Baton Rouge airport officials reviving plans for hotel

A 2016 plan for a hotel at the Baton Rouge Airport died a quiet death, when the development team that was exploring the project decided not to move forward with it.

But airport officials say they’re still considering the project and are planning to reissue a Request for Proposals for a developer to build a hotel on a roughly three-acre tract of airport property near the employee parking lot.

Airport spokesman Jim Caldwell says since the original development team bowed out, the airport has reassessed the market and is working on a revised RFP that will be issued “in the near future,“ though he cannot say for sure when that might be.

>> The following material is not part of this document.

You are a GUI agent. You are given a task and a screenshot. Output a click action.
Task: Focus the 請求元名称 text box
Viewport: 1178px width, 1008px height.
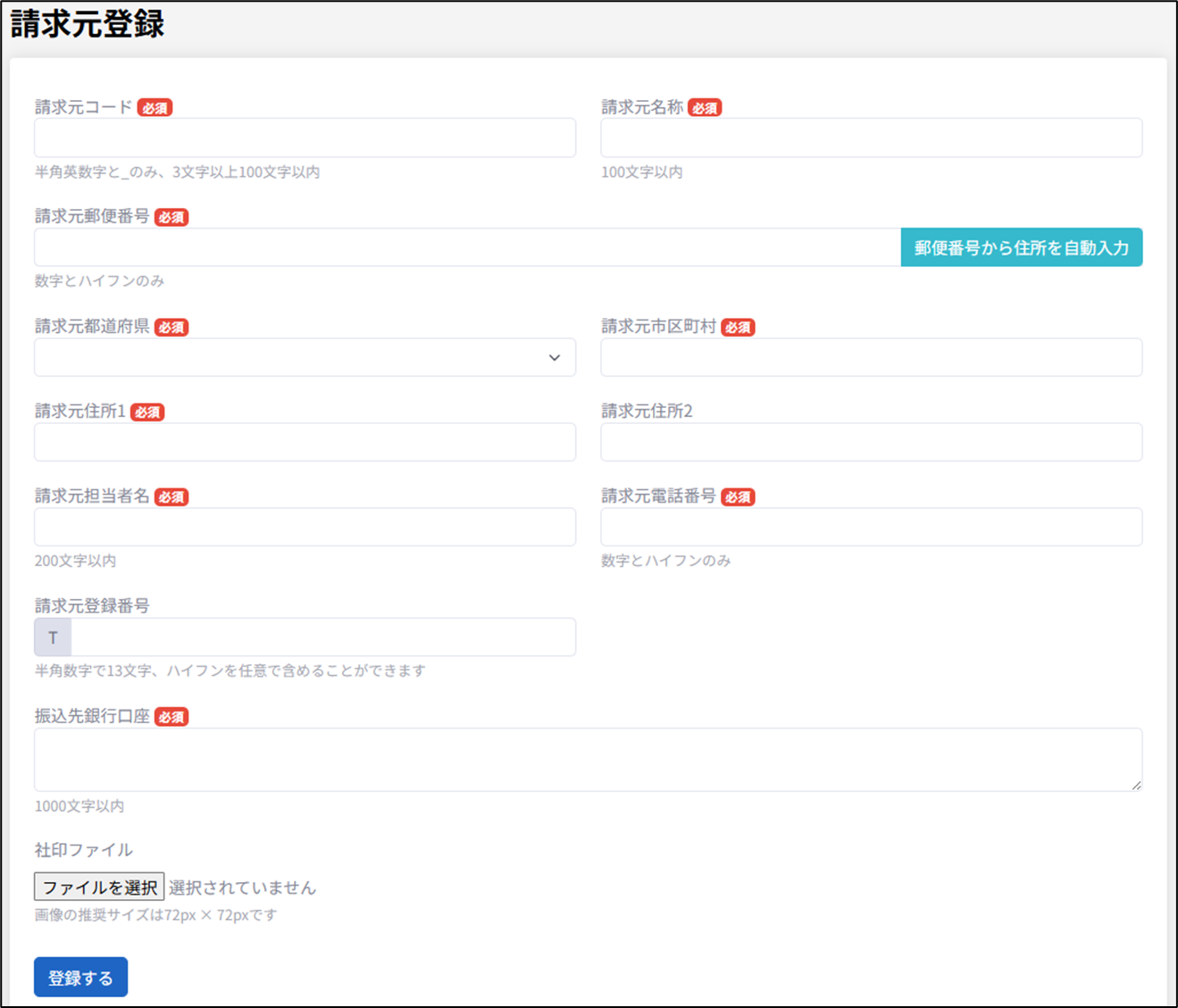(x=871, y=138)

The original plan for the airport hotel was hatched under former airport director Anthony Marino, who had hoped to engage a developer in a long-term lease with the airport to build a 150-room hotel and restaurant that would generate revenue for the airport.

In January 2016, the Airport Commission accepted a proposal from a group headed by the family that owns Robert Insurance and a Mike Anderson’s Seafood restaurant in Gonzales. The Robert’s plan was to build a 147-room Holiday Inn and adjoining Mike Anderson’s.

Under the terms of the deal, the hotel/restaurant would have had to pay the airport at least $280,000 a year, plus an additional $250,000 or 6% of gross sales, whichever was greater.

The deal never went forward and Robert family members declined to say what happened.

Local developer Richard Preis, who has developed three limited service hotels along nearby Harding Boulevard, says the deal likely fell through because there is already a lot of well-established competition in the market.

“Besides, no one is going to stay in a hotel next to a prison and a juvenile detention facility,” he says, referring to the proximity of the East Baton Rouge Parish Prison.

But airport officials say they think there could still be opportunity and they’re hoping to try again.

“I think there is demand for it and we have a study indicating demand for it,” Caldwell says.